Ware was born in Mitcham, Surrey, the eldest son of a businessman father and musical mother. He attended Steyning School and Sutton Grammar School. He then became a Royal Scholar at Imperial College London, reading mathematics, followed by a PhD in biochemistry. He undertook medical research with Sir Henry Dale at the National Institute of Medical Research in Hampstead, London, and became a non-clinical medical researcher and lecturer in biochemistry at St Thomas Hospital in London.
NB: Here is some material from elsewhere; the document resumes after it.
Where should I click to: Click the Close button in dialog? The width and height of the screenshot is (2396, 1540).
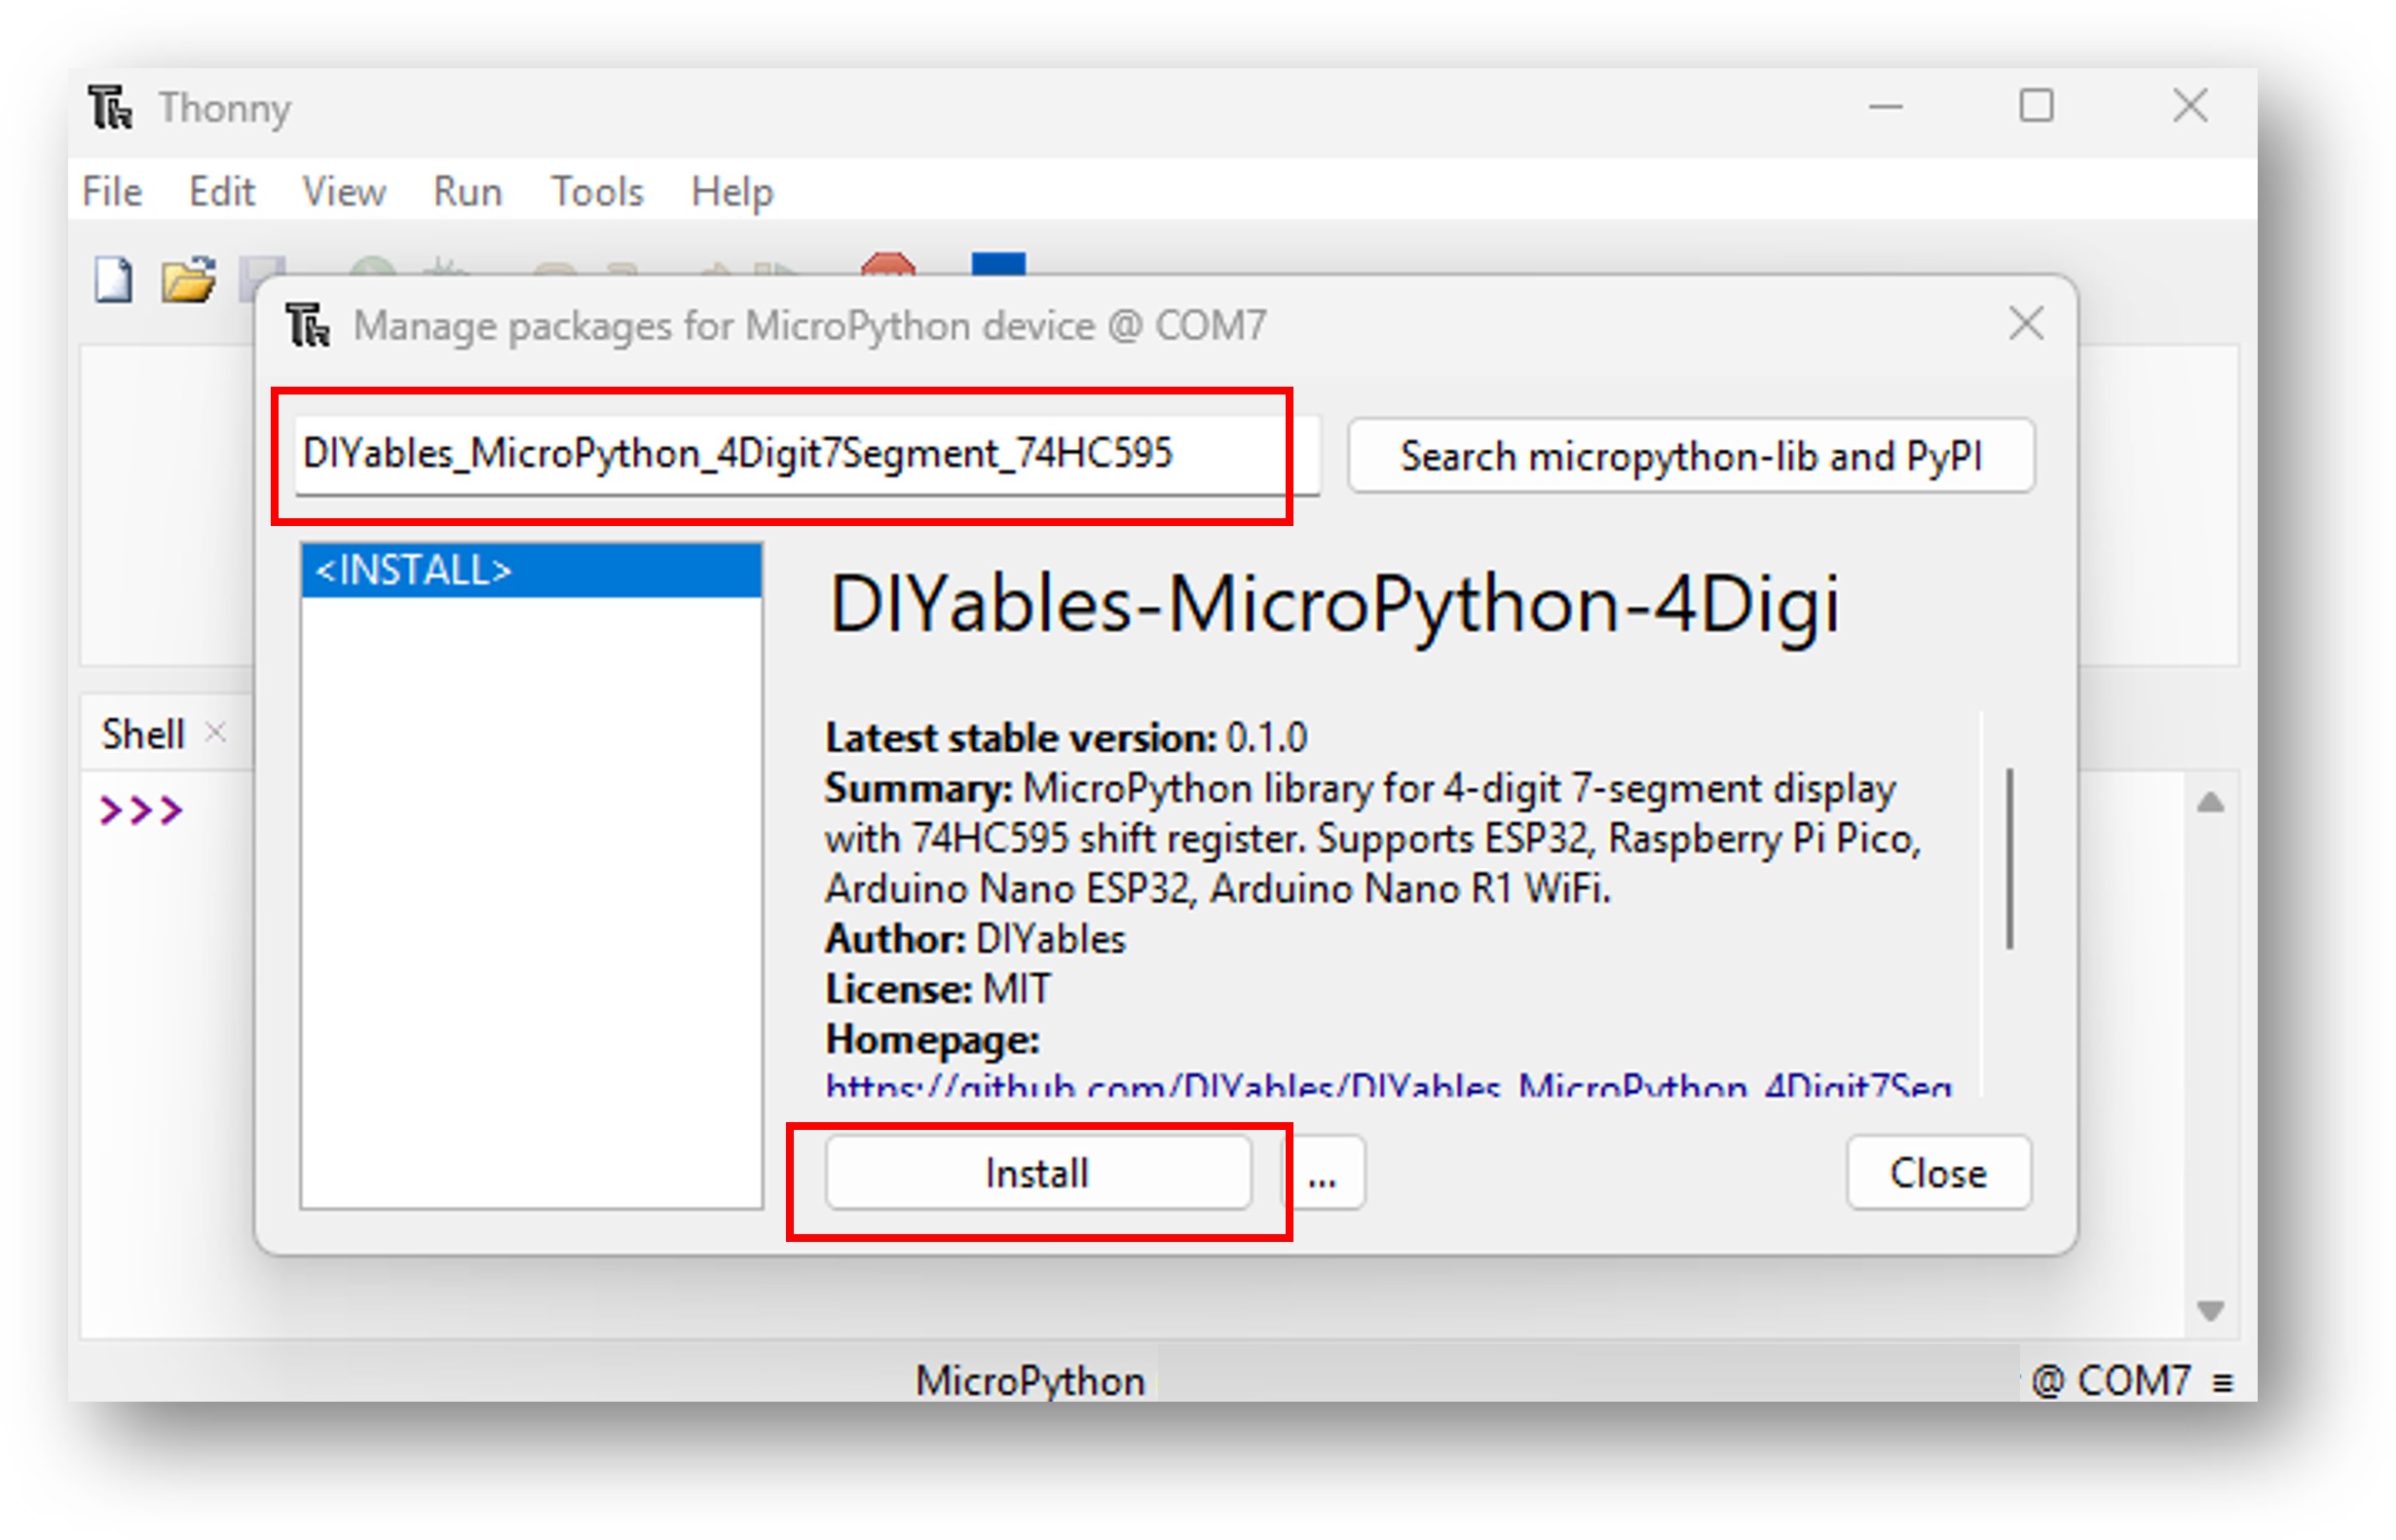point(1937,1174)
During World War II, Ware worked at the Porton Down secret research establishment. He then worked as a scientist for the Boots Company in Nottingham. During this time, he learned about IQ tests. At the end of the war in 1945, he started a law degree at Lincoln College, Oxford. While at Oxford, he founded Mensa on 1 October 1946. Initially the society was intended for the top 1% of the population by intelligence, but a standard deviation computing error meant the it ended up being the top 2%, and it remains this today.
In 1949, Ware was called to the Bar by Lincoln's Inn and he practised in the Chancery field, specialising in intellectual property, copyright and patent matters. He was also very interested in Conservative politics. He became an Alderman of the London County Council (LCC) in 1960s. By 1950, Ware had left Mensa, largely due to his other interests in politics and law. However, after Roland Berrill died in 1961, he was persuaded to rejoin the society.
Ware joined the Athenaeum Club in 1983, a London club for intellectuals. He was awarded an OBE for services to the Institute of Patentees and Inventors, which he chaired for many years. Ware retired from the Bar in 1985 and retired to Surrey, London, Exeter and Surrey again, in succession.